Wednesday, January 19, 2011

A New Direction

bully: a person who invades another's sanctity, often through violent aggression


I thought it would be fun to write my own definition and then follow it with an "official" one. I first need to thank those patient souls who have accompanied and sometimes guided me along my journey of self-discovery. Through such a current experience I am beginning to "see" something about myself as if for the first time. I am defensive.

As a child I was raised to be passive rather than aggressive. This was reasonably consistent with the worldview of my parents. My minister father was never, as far as I can remember, in a fist fight, nor was my mother. My upbringing focused upon harmony and togetherness (justified by that particular interpretation of the Gospel), so I was not exposed to the lessons of how to be mean spirited.

Those idyllic early years ended when I started school. Totally unprepared, I encountered aggressively dominant personality types who controlled by force. Just as these persons apparently hadn't received the peace and love message I had, I was completely ignorant of how to subject others to my will.

As a result, I was vulnerable to bullying. I am not revealing this discovery about myself to receive pity. Quite to the contrary, I am celebrating a new and better understanding of who I am and why I behave the way I do. The adage that the best defense is a good offense doesn't make sense to one who is not schooled in offensiveness.

Particular bullies introduced me to the concept. They were regularly replaced by others until I emancipated high school. The delight of college was discovering it to be a relatively bully-free environment because, I suppose, many bullies found themselves better suited for more aggressive endeavors.

What strikes me right now as significant about all of this is that bullying isn't restricted to just schoolyards. Depending upon how we define it, bullies permeate the human population and have since the beginning. When I asked my uncle to teach me how to fight (to defend myself against my first grade nemesis) he responded that if you can't lick 'em, join 'em. This is how power and control is exerted by those who have no sense of compassion or kindness over those who don't know how to--or choose not to--fight back.

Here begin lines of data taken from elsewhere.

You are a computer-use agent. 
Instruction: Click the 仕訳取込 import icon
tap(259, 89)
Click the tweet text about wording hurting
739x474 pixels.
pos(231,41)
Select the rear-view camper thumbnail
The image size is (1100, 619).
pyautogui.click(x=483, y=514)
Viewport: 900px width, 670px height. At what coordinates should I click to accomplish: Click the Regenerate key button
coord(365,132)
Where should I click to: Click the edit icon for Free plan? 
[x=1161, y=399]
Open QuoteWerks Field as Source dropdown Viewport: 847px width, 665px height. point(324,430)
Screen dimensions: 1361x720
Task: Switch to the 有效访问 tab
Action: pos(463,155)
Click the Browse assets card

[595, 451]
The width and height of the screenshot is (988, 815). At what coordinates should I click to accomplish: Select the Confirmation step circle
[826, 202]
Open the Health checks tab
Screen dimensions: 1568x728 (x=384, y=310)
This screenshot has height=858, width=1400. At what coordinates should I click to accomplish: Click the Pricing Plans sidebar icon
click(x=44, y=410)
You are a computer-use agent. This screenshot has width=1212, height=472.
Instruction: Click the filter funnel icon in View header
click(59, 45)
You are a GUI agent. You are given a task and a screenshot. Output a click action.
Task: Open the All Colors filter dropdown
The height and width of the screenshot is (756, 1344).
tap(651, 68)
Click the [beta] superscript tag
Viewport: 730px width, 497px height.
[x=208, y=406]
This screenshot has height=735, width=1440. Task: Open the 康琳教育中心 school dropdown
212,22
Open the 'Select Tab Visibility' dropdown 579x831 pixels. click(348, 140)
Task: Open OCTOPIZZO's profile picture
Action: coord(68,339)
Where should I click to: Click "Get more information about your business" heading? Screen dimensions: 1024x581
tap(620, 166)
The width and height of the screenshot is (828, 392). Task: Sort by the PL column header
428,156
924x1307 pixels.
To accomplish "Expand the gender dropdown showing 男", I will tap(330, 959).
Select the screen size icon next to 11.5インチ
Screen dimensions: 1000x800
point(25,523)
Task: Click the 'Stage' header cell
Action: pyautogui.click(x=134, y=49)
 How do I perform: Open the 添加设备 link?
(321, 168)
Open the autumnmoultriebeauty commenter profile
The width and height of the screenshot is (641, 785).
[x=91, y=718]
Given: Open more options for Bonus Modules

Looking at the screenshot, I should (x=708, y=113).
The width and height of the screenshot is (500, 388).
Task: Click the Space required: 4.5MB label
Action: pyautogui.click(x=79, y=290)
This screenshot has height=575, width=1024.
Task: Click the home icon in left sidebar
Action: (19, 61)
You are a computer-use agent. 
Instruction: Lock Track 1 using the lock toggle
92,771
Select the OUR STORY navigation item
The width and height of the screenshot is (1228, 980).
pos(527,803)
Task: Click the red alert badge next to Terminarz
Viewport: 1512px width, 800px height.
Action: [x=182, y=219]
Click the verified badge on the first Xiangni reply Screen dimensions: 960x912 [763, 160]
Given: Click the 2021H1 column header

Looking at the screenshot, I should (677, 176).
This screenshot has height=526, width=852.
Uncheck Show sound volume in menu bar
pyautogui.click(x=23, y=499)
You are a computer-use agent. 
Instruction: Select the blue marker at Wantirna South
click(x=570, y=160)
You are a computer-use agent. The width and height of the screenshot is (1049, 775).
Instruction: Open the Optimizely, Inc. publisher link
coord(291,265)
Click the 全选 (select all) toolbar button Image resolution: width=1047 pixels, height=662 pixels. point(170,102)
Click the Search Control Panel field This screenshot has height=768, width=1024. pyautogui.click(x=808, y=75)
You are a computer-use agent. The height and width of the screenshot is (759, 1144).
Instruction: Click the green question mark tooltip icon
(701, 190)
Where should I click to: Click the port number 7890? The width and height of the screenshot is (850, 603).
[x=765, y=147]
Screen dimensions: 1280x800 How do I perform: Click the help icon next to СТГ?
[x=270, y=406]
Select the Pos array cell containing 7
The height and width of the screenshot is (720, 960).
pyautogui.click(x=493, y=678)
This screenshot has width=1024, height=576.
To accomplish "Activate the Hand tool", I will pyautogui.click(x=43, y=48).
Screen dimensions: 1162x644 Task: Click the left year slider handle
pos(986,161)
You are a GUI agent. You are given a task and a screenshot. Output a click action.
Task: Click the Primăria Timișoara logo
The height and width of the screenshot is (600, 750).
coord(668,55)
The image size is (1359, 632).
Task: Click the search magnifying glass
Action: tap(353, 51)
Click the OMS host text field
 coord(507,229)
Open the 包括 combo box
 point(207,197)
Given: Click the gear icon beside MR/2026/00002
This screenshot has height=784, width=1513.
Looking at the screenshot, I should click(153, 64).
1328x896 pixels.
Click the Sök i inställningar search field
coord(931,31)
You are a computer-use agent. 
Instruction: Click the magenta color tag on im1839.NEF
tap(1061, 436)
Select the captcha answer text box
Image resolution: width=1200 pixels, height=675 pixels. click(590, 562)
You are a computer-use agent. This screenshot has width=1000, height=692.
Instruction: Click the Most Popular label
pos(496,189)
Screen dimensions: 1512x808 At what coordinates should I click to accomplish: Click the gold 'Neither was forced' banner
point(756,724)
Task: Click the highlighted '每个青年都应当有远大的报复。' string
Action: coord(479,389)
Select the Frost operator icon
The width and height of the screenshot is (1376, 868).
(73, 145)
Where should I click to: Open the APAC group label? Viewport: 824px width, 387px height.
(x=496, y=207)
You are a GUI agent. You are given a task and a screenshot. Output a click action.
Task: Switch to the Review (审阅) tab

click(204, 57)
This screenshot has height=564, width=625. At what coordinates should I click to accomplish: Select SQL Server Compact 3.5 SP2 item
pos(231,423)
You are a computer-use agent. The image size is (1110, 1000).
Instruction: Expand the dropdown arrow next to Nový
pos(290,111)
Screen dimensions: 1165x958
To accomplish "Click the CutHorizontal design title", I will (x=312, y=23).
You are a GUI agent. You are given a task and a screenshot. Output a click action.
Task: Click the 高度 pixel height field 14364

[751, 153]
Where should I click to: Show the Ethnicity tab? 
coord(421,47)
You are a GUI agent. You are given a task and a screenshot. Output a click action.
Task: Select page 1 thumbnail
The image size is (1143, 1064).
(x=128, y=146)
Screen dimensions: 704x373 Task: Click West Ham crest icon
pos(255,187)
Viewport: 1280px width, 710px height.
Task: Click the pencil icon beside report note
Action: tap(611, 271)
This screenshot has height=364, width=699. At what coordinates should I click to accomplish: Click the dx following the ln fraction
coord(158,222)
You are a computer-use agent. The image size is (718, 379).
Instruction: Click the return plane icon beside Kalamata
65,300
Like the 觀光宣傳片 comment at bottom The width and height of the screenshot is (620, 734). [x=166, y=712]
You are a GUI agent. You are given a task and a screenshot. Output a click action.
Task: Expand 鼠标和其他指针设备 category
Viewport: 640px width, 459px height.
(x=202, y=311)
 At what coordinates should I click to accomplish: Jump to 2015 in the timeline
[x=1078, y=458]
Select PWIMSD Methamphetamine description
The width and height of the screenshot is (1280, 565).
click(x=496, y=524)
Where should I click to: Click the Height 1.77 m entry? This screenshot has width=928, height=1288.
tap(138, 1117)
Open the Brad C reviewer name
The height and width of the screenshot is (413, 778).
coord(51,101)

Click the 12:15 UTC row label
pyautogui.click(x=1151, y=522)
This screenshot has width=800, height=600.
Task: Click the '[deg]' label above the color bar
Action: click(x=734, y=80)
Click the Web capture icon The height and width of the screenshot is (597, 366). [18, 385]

Current events are making it perfectly clear that our species has not yet learned how to get along. Given that there are soon to be seven billion of us, this is not especially good news. If the only way to deal with bullies is to bully back, then we may as well bend over and kiss our sweet asses goodbye. I'm going to spend some more time thinking about this, and it sure will make me feel a lot better to know that I'm not alone in doing so.